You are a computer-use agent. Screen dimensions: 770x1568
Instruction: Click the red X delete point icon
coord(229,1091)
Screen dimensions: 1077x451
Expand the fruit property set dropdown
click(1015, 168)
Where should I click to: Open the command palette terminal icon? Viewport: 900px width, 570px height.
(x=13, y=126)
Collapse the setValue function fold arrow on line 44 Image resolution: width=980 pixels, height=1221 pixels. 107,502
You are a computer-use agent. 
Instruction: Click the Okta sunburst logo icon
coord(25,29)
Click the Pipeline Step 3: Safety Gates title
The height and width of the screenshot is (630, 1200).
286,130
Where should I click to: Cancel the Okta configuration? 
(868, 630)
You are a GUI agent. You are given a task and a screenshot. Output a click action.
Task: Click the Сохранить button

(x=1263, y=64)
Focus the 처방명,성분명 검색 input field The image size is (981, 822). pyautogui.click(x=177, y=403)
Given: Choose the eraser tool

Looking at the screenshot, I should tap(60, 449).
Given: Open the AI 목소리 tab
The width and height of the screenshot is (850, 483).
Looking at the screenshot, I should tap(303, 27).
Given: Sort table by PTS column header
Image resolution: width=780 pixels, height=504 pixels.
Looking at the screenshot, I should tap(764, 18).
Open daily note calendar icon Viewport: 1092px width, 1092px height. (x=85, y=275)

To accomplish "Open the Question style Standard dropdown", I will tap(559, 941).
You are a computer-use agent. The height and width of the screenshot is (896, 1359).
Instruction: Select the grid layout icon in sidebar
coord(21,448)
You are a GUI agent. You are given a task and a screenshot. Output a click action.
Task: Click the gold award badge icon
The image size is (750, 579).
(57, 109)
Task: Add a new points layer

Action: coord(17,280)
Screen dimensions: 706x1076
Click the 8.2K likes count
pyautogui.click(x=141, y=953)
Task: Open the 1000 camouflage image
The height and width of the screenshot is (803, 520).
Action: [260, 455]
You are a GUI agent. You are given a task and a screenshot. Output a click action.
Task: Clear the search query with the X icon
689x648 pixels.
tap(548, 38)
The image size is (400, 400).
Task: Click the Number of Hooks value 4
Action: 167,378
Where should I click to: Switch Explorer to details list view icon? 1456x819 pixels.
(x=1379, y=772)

--------------------------------

CHALLENGE - Locate every line in the material above that contains the string "dimensions", treating case as significant, and copy each one.

RESULT OF THIS TASK -
You are a computer-use agent. Screen dimensions: 770x1568
Screen dimensions: 1077x451
Screen dimensions: 706x1076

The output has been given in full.